Let us work for the good of who? The good of All! As a Church for All People we are called to work for the good of all people.
We see this lived out every day in the Free Store and the Fresh Market.
The Free Store sees 150 people a day, this last week the Fresh Market had a day where they saw 500 people. It is not a few paid employees that make it all work, it is dozens of volunteers who give of their own time every day so other people can have access to food and clothes.
But why do they do it? Why come and volunteer when you could sleep in and binge watch Netflix?
Because there is an inherent desire in every person to serve, to give back, to help, to do good, to participate in something bigger than ourselves.
When we do good we receive a gift of God’s grace that strengthens us to walk faithfully through the long, ordinary moments of our lives.
We often think of doing good as big things. In Matthew 25 Jesus says when you fed someone when they were hungry, clothed someone who was naked, visited someone in prison, then you did it unto me. We are lucky that we are a church that offers us the opportunities to do the very things Jesus talked about. We get to be a part of a church with the very people who Jesus called blessed in the Sermon on the Mount. So we have easy access to big works.
But doing good for others is not limited to mission trips or prison ministry or even volunteering in the Free Store or Fresh Market. There are opportunities to do good in the ordinary, everyday moments of life.
Look at the examples Paul gave to the Galatians.
“if anyone is detected in a transgression, you who have received the Spirit should restore such a one in a spirit of gentleness”
This is a counter-cultural way of being.
As a culture, what do we do with someone detected in a transgression?

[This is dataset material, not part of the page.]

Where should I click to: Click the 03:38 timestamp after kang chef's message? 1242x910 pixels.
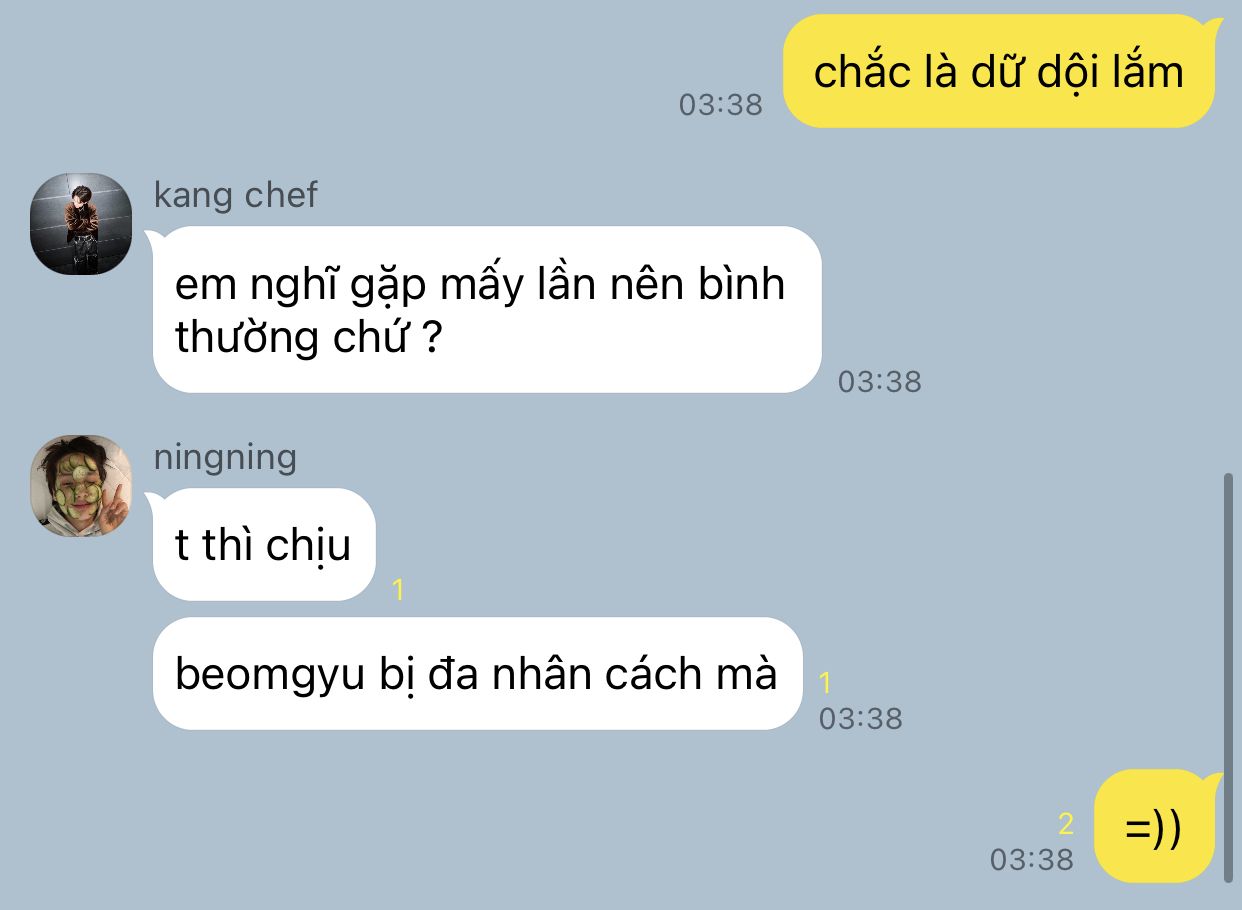(880, 381)
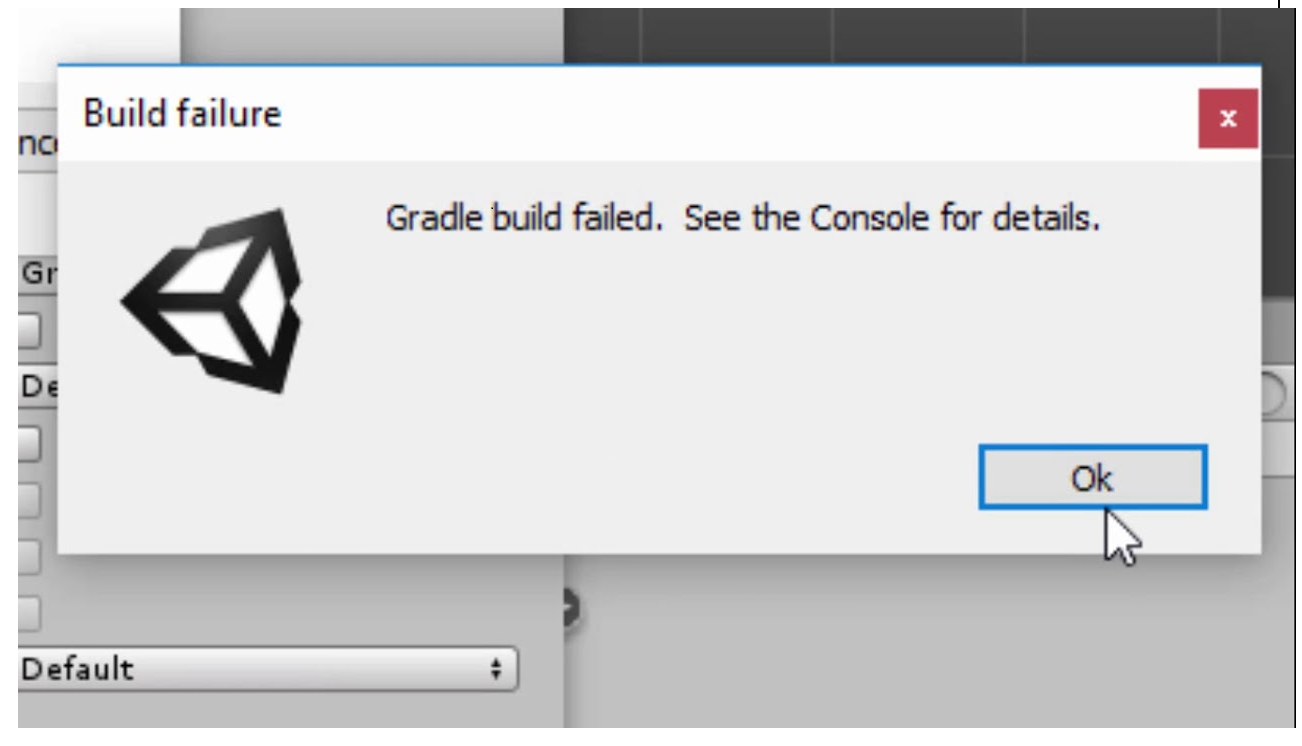Screen dimensions: 1302x746
Task: Toggle the checkbox directly above Default dropdown
Action: (x=30, y=614)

We tear them down. We love to build people up, just so we can tear them down. In our own neighborhoods and schools and work places, what do we do when we hear of someone who has made a mistake? We gossip about them and say you can’t believe what I heard.
But Paul says, as followers of Jesus Christ, our role is to restore with a spirit of gentleness. Doing good happens when we are the means by which someone is restored, reconciled, and brought back in to community and not torn apart. And when someone else is restored, we are the one’s who again are nourished by grace.

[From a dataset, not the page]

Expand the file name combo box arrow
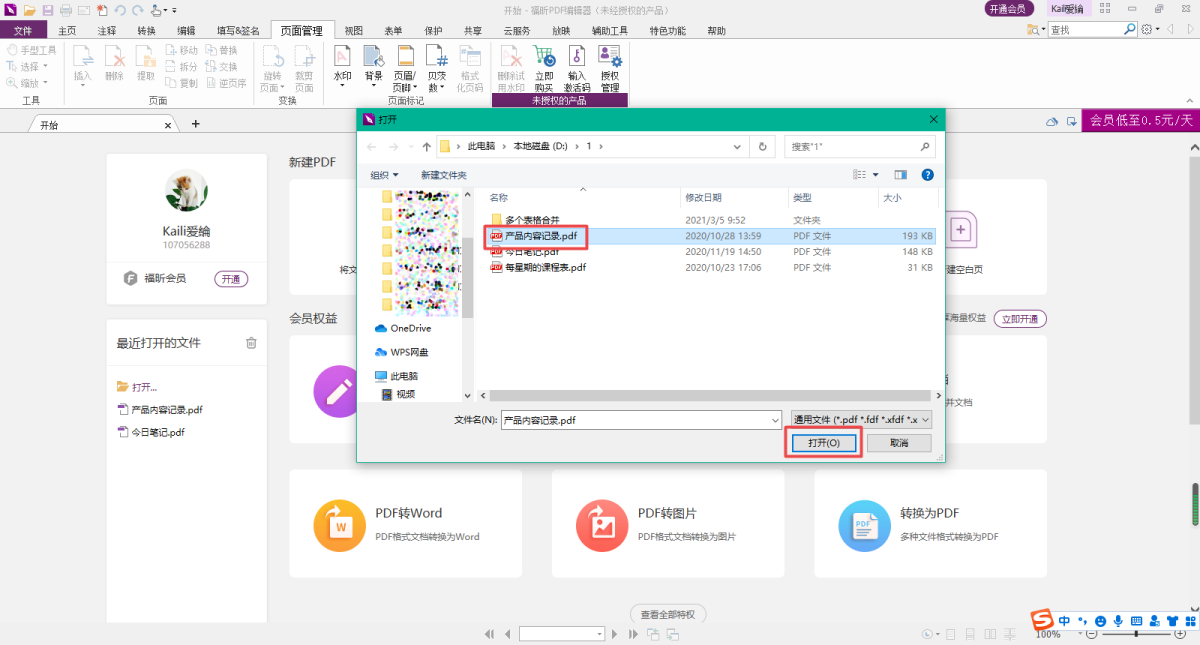The image size is (1200, 645). click(x=774, y=420)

Paul then says we are to “bear one another’s burdens”.
Doing good happens when we bear one another’s burdens. When we see ourselves as interconnected and interrelated and interdependent on one another.
It is easy to show pity to someone else or even to say that’s not my problem. But when we realize we are all in this together and that as Dr King taught us injustice anywhere is a threat to justice everywhere and we help to carry someone else’s burden, we are blessed.

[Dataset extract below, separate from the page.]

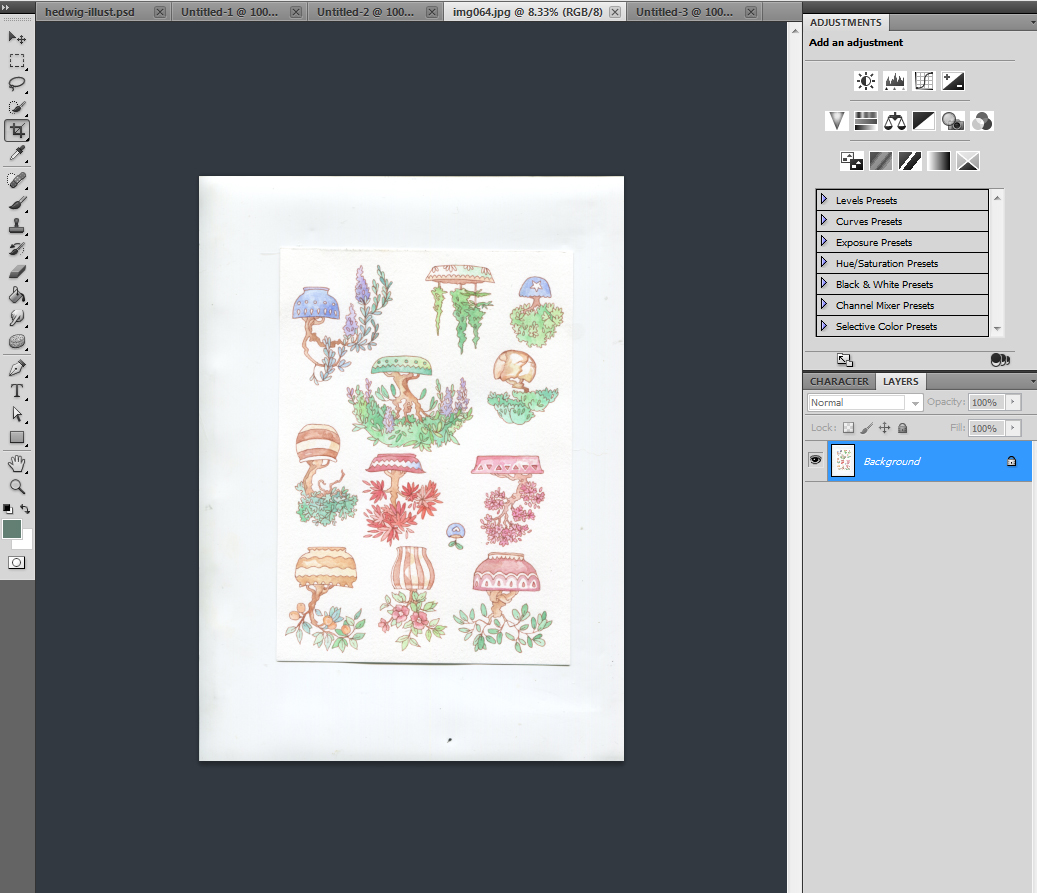1037x893 pixels.
Task: Switch to the CHARACTER tab
Action: click(x=838, y=381)
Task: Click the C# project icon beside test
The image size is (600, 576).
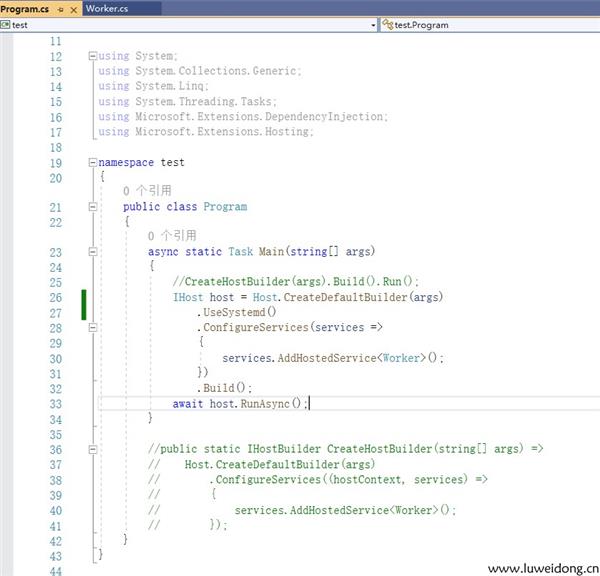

In fact, Paul says that when we carry someone’s burdens, that is how we fulfil the law of Christ.
The law is not fulfilled by circumcision or uncircumcision. The law is not fulfilled by the type of clothes you wear or music you like. The law is not fulfilled by having a liberal or conservative view point. The law if fulfilled when we carry each other’s burdens.
After all, this is what Jesus did for us. Jesus came in to the world to carry our burdens, to restore us, and to give us life.
When we do these things, we not only are strengthened by grace to walk faithfully in the long journey of life, we are connected to God’ s work in the world and made in to a new creation.
Paul says, a new creation is everything!
How do we become a new creation?
Only by grace.
Today is not only the end of one journey, but the beginning of another. We have heard the stories of Jesus life, death, and resurrection, we have celebrated the birth of the church, so let us now be practitioners of God’s grace, let us seek to do good to all people, so we may ever more be made a new creation in Jesus Christ.Amen.